Pour l’être humain emprisonné dans sa mécanicité, ce qu’on nomme « la vie » et tout ce qui y arrive n’a en vérité aucun sens. Les choses arrivent voilà, tout, naissance, mort, et entre les deux, événements multiples et divers, réussites, échecs, circonstances favorables et défavorables …
Il se peut que notre mécanicité inclue l’adhésion à un sens édicté sous forme de religion, d’idéologie, voire de « démarche spirituelle » … « C’est mon karma » … « Cette maladie me montre que … » Ce « sens » qui ne se révèle pas au plus profond de nous mêmes mais procède d’une adhésion idéologique ne pèsera pas lourd face à l’épreuve , à la perte, à ce réel contre lequel on se cogne…
D’où, par exemple les agonies parfois bien difficiles de « croyants » alors que de parfaits athées s’en vont paisiblement … L’Histoire n’a pas de sens. Elle est comme l’a si bien dit Joyce « un cauchemar dont j’essaie de me réveiller ». La vie vécue mécaniquement n’a pas de sens. Comme l’a dit une fois pour toutes Shakespeare elle n’est qu’un « conte plein de bruit et de fureur, dit par un idiot et qui ne signifie rien ». Les camps de concentration n’ont aucun sens. Mais pour une Etty Hillesum, la déportation a pris un sens (ce qui ne légitime évidemment en rien la shoah). Le cancer n’a aucun sens. Mais pour une Christiane Singer, la maladie a produit du sens (ce qui n’invalide en rien la recherche en vue de guérir ce mal).
La découverte ou l’avènement du sens , en tant que l’une des visées légitimes de la maturation spirituelle, est un processus alchimique , par lequel le « plomb », la matière brute des événements qui en elle-même n’a pas de sens- est transformé en or , à savoir une intime compréhension dont la caractéristique est un climat d’apaisement et de communion avec tout ce qui est.
Autrement dit, le sens n’est pas intrinsèque. Il n’est pas donné avec ce qui advient et nulle autorité extérieure, aucun « enseignement », si profond puisse -t-il être, ou « explication du monde » ne sauraient le fournir sous forme pré digérée. Le sens ne réside pas dans des interprétations, quelles qu’elles soient et quelle que puisse être leur éventuelle pertinence.

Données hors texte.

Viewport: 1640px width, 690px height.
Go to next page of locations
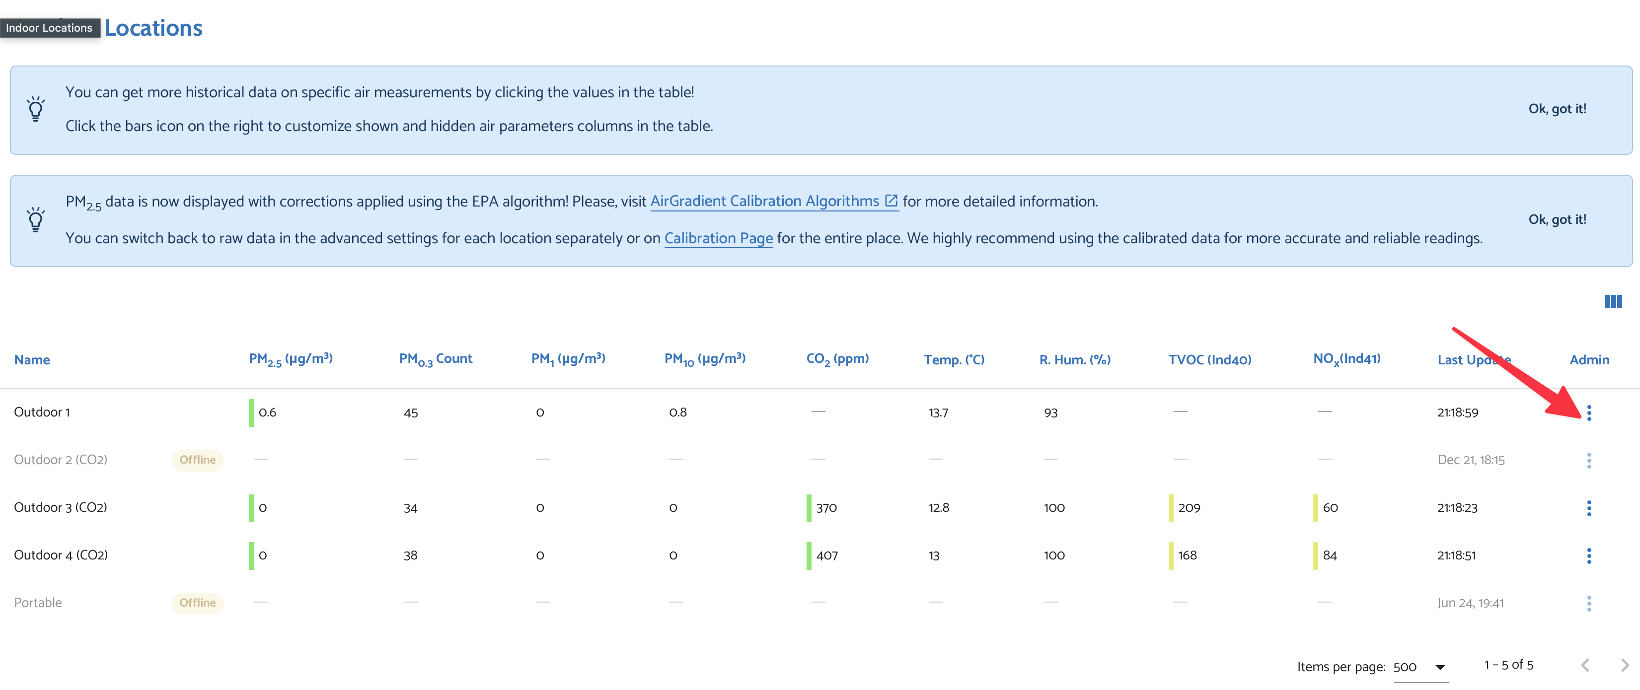tap(1624, 665)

Le sens est à chercher et à trouver au plus intime de soi par un processus de pratique, une conversion, une manière différente d’entrer en relation avec le réel. Les enseignements spirituels dignes de ce nom ne sont pas pourvoyeurs de sens : ils nous indiquent une ou des manières de nous y prendre pour nous donner une chance d’accéder au sens. Ils ne nous fournissent pas « un sens » qui serait unique et pré établi, autrement dit une grille d’interprétation prétendument universelle - mais mettent à notre disposition des outils pour, au prix d’efforts soutenus et d’une intention plus forte que nos mécanismes, extraire le précieux sens de la masse du réel brut. Les idéologies religieuses ou politiques - et à l’extrême les intégrismes et totalitarismes- ont cette prétention, que n’a pas une transmission spirituelle authentique. Une transmission spirituelle authentique n’a jamais pour objet d’édicter ou d’énoncer un sens mais d’initier à un processus d’assimilation subtile de ce qui est par lequel le sens peut en effet advenir. Sachant que le « sens » est au final unique, pas nécessairement exprimable et procède avant tout d’un sentiment intime de communion avec ce qui est. Seule l’intégration de ce processus « ésotérique » permettant la révélation du sens, toujours unique pour chacun, nous donnera la paix.